Up-to-date seroprevalence estimates are critical to describe the SARS-CoV-2 immune landscape in the population and guide public health measures. We aimed to estimate the seroprevalence of anti-SARS-CoV-2 antibodies 15 months into the COVID-19 pandemic and six months into the vaccination campaign.

Methods

We conducted a population-based cross-sectional serosurvey between June 1 and July 7, 2021, recruiting participants from age- and sex-stratified random samples of the general population. We tested participants for anti-SARS-CoV-2 antibodies targeting the spike (S) or nucleocapsid (N) proteins (Roche Elecsys immunoassays).

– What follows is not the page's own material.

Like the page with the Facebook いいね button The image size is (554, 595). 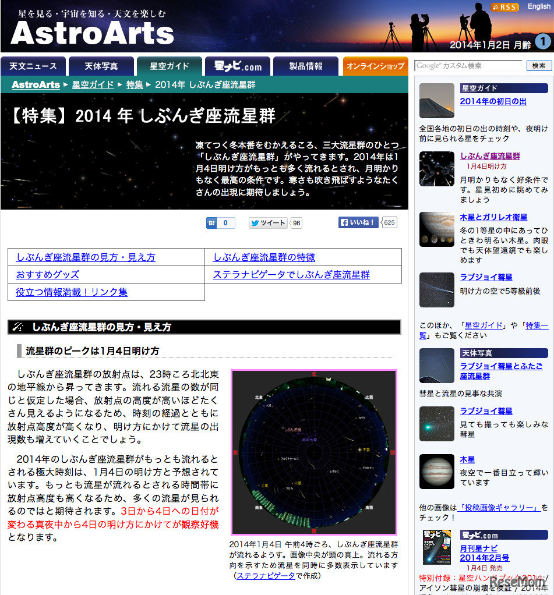click(x=358, y=223)
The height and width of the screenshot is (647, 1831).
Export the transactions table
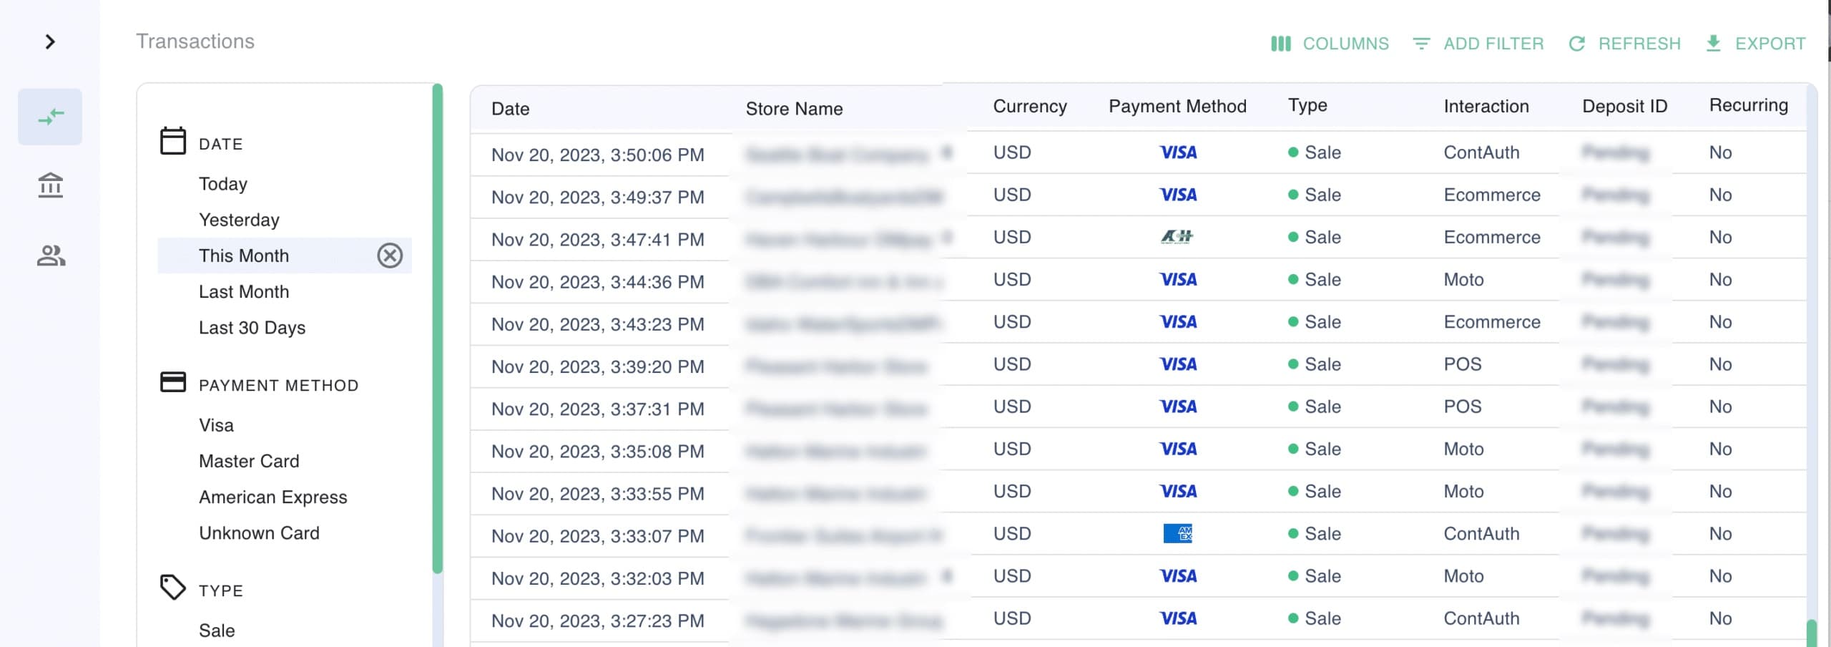pyautogui.click(x=1756, y=44)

We estimated the anti-SARS-CoV-2 antibodies seroprevalence following vaccination and/or infection (anti-S antibodies), or infection only (anti-N antibodies).

Results

We included 3355 individuals, of which 1814 (54.1%) were women, 697 (20.8%) were aged <18 years and 449 (13.4%) were aged ≥65 years, 2161 (64.4%) tested positive for anti-S antibodies, and 906 (27.0%) tested positive for anti-N antibodies. The total seroprevalence of anti-SARS-CoV-2 antibodies was 66.1% (95% credible interval, 64.1-68.0). We estimated that 29.9% (28.0-31.9) of the population developed antibodies after infection; the rest having developed antibodies only via vaccination. Seroprevalence estimates were similar across sexes, but differed markedly across age groups, being lowest among children aged 0-5 years (20.8% [15.5-26.7]) and highest among older adults aged ≥75 years (93.1% [89.6-96.0]). Seroprevalence of antibodies developed via infection and/or vaccination was higher among participants with a higher educational level.

Conclusions

Most adults have developed anti-SARS-CoV-2 antibodies, while most teenagers and children remain vulnerable to infection. As the SARS-CoV-2 Delta variant spreads and vaccination rates stagnate, efforts are needed to address vaccine hesitancy, particularly among younger individuals and socioeconomically disadvantaged groups, and to minimize spread among children.